LWR’s ShelterBox has a world-wide reach

skennedy@bradenton.comFebruary 3, 2010 

LAKEWOOD RANCH — Its national headquarters is modestly tucked away in an anonymous corner of Lakewood Ranch, but the disaster relief organization called ShelterBox has a world-wide reach.

The nonprofit organization is aiding quake-wracked Haiti.

It has already sent about 7,000 boxes filled with supplies, or 850,000 pounds of goods, according to volunteer Mark Dyer, 47, a consultant from Elmhurst, Ill., who was in Lakewood Ranch on Tuesday as part of his work with ShelterBox.

“We had to open a warehouse in Miami,” said Dyer.

Virgin Atlantic airlines volunteered to help ferry ShelterBoxes where they needed to go, DHL shipping company offered “extreme discounts,” and after accepting both offers, Dyer also hired airline charters to whisk aid to the thirsty, starving population of Haiti, he said.

A massive quake decimated Haiti’s capital of Port-au-Prince on Jan. 12.

“Most times, our boxes are the difference between life and death,” said Executive Director Veronica Brandon Miller, 41, of Lakewood Ranch.

Each ShelterBox contains enough supplies to help 10 victims stay alive for up to six months, said Dyer.

Among the items in each box, which costs $1,000 to stock, are a custom-designed, 10-person tent; thermal fleece blankets; water purifying equipment; waterproof ponchos and ground mats; mosquito netting; stove and cooking equipment; tool kit, and even a kids’ activity pack.

The organization’s U.S. arm has only three full-time staffers; but it relies on board members and highly-trained representatives that personally accompany the boxes to their destination in order to ensure against theft or misappropriation, Dyer explained.

“They go get the boxes, and help put up the tents,” said Dyer. “They work with local Rotarians, there are Rotarians pretty much in every country.”

In Haiti, 14 Rotary clubs assisted ShelterBox in getting supplies to the needy, he said.
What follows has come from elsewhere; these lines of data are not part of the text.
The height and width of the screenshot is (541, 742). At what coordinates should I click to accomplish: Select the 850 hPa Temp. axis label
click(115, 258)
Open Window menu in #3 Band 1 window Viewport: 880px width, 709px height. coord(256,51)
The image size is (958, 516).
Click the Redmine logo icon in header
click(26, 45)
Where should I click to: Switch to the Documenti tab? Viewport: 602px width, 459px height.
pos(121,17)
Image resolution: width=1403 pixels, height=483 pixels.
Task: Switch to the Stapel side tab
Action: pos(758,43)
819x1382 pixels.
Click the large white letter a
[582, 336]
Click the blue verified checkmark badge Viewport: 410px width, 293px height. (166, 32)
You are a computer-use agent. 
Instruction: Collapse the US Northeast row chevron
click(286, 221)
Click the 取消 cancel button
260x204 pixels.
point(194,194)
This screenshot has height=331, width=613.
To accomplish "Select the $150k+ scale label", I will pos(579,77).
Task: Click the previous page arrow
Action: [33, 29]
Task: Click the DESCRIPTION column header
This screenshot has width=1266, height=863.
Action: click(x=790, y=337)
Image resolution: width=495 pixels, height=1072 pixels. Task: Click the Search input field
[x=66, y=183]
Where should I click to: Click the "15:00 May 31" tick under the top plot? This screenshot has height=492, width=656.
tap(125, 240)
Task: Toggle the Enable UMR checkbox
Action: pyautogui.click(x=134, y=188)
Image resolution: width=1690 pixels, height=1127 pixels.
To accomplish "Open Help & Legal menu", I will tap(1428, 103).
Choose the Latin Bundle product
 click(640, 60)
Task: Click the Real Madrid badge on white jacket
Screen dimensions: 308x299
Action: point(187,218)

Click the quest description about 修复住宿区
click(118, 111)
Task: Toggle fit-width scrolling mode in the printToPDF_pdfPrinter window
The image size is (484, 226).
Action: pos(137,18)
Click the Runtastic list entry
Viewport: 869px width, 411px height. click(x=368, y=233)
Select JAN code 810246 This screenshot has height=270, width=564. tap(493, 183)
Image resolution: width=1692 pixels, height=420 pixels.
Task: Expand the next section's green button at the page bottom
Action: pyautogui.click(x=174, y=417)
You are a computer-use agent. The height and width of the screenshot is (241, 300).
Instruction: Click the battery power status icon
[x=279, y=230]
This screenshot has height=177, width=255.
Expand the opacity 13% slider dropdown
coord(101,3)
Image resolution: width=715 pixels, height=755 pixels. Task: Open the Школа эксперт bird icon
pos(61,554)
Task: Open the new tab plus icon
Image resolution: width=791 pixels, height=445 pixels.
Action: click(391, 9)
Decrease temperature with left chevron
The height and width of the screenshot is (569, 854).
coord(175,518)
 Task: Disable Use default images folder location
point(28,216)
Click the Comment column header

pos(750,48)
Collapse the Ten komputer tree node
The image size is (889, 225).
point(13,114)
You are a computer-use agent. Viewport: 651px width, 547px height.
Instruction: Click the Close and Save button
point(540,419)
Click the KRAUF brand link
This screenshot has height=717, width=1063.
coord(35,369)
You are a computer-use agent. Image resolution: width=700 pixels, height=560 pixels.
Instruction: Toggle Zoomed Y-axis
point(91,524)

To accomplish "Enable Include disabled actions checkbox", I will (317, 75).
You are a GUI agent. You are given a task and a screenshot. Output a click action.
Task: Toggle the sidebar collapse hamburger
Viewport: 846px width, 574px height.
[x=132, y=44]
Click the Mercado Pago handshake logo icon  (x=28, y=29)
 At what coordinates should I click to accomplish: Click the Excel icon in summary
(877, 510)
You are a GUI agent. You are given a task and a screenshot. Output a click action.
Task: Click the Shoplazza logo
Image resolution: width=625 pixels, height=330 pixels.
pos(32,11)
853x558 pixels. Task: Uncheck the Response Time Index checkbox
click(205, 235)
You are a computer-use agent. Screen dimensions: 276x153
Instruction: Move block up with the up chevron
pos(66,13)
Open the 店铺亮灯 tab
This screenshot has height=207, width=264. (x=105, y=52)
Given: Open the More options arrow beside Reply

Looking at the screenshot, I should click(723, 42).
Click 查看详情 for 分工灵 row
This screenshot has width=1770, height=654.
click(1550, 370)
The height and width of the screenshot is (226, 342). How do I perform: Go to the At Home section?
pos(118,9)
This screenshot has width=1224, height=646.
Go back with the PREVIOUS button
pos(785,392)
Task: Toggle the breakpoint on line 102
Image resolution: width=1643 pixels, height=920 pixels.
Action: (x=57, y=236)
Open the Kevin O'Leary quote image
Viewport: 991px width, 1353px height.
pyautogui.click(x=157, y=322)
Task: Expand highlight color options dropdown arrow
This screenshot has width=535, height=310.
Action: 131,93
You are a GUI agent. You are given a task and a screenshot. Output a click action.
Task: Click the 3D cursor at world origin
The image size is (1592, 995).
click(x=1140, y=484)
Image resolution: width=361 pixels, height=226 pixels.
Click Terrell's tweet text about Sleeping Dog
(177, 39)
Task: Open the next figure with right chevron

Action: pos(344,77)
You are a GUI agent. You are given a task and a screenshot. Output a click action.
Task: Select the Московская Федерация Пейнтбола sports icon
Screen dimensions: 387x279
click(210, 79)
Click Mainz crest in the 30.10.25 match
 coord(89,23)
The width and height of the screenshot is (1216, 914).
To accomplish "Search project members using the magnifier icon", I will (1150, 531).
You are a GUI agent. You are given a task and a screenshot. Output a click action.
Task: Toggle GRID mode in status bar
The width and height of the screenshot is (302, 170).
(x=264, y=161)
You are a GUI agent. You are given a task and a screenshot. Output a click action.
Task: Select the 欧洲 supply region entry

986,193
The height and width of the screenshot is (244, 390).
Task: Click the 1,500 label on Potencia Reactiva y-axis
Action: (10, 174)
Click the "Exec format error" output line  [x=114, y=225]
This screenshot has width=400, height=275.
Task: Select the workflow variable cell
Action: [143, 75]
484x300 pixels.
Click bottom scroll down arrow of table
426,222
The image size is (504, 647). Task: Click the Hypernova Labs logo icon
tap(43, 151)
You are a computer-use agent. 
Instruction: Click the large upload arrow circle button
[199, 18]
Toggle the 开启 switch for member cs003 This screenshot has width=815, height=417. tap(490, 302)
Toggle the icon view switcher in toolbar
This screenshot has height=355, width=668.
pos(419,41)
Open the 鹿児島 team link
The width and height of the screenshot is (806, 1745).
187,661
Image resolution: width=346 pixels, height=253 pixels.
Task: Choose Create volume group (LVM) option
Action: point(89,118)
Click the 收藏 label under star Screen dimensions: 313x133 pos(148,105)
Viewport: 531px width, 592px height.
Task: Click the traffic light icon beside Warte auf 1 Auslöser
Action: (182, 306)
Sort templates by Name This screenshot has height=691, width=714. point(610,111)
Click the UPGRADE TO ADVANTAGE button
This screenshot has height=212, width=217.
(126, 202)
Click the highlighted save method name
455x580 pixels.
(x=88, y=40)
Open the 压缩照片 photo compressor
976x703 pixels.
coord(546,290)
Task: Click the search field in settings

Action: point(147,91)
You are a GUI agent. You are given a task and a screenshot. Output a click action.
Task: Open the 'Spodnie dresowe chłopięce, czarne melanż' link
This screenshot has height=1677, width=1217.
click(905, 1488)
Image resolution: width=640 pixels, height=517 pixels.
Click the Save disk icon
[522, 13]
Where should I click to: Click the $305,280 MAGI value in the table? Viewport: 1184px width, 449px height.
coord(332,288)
Although ShelterBox is now an independent organization, it began as a Rotary Club project in 2000 in the United Kingdom, said Miller.

A UK Rotarian named Tom Henderson was appalled to see victims of disaster reduced to scuffling for food that was thrown off a truck, said Miller. He thought they should be accorded some dignity in their distress, so he drew up a list of items that people would need to rebuild their lives, the now-iconic items in the big green box, she said.

Henderson asked his Rotary Club, which is a business group, for help.

Since then the organization has helped the suffering victims of 100 disasters in 60 countries, according to its Web site, www.ShelterBoxUSA.org.

In 2002, the Lakewood Ranch Rotary Club helped launch the organization in the United States, and that’s why ShelterBox’s national headquarters ended up here, said Miller.

“The Lakewood Ranch Rotary Club has been a strong supporter all these years,” said Laddison Waldo, 65, of Lakewood Ranch, chief financial officer for Easter Seals, and treasurer for the U.S. arm of ShelterBox.

In the last month, he has witnessed an outpouring of generosity for Haiti.

“Our U.S. affiliate has had in the past an annual budget of about $1.2 million in funds raised,” Waldo explained. “This year, our plan was to grow to $1.8 million, but ...the American response to the earthquake in Haiti has been phenomenal.

“I would say in January alone, we brought in $2 million for ShelterBox.”